• ASSIGNED TASK: "size" appears in how many lines of the entries? State only the number.
+ + +
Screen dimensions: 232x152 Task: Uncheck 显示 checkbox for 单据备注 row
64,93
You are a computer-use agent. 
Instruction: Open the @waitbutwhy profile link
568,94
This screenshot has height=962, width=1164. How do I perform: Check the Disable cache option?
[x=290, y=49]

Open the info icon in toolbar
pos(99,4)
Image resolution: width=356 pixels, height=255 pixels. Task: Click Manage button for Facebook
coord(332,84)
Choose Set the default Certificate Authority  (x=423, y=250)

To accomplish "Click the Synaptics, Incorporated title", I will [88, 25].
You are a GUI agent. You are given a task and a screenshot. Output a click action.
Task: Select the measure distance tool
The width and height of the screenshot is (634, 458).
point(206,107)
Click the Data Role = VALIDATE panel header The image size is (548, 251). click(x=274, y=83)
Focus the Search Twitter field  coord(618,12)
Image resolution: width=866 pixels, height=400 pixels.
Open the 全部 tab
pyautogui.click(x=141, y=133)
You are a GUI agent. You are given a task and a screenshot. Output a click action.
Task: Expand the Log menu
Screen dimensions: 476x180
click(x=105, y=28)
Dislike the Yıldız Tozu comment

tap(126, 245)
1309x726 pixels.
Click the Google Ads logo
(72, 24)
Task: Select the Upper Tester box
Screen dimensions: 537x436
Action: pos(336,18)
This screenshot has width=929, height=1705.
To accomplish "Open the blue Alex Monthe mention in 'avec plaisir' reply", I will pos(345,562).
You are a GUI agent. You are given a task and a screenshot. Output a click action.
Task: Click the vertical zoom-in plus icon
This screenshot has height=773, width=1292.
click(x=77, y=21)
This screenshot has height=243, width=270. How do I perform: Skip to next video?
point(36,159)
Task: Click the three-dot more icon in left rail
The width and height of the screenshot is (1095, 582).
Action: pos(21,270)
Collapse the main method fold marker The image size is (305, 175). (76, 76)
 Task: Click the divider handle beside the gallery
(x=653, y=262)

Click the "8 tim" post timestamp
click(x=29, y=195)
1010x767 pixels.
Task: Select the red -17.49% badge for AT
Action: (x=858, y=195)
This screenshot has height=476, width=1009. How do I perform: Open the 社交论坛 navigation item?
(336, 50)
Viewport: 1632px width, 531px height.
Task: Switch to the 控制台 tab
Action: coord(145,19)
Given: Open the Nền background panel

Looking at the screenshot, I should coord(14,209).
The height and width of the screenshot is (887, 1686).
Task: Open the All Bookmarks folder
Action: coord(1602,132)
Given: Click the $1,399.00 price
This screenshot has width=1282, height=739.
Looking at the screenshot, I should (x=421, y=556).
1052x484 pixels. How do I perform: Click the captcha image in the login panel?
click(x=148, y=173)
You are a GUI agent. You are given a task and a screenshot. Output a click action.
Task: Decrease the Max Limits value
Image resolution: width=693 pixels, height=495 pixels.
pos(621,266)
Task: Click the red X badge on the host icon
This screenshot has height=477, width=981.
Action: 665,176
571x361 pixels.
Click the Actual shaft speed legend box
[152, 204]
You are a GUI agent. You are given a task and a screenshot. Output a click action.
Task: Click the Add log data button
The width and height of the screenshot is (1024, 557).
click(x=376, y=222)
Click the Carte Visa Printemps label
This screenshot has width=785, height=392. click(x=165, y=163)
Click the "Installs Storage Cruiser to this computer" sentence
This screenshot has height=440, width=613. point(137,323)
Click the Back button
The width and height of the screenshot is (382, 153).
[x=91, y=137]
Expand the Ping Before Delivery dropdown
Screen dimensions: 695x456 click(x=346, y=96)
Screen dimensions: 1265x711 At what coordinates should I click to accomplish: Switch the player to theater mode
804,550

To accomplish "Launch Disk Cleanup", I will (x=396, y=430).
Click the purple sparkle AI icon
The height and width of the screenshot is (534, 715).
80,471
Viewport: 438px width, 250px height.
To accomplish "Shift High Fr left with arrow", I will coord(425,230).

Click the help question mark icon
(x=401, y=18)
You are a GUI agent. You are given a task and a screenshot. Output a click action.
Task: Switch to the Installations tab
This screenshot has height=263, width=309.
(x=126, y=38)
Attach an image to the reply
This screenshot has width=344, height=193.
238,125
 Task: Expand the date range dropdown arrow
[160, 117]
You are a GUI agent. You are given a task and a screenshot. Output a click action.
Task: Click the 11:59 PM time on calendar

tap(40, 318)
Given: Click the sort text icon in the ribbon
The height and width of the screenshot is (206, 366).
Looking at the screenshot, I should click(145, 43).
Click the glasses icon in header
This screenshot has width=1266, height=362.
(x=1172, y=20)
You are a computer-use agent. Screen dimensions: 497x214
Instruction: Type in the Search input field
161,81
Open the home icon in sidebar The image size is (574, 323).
+ + +
• SOLUTION BELOW: 3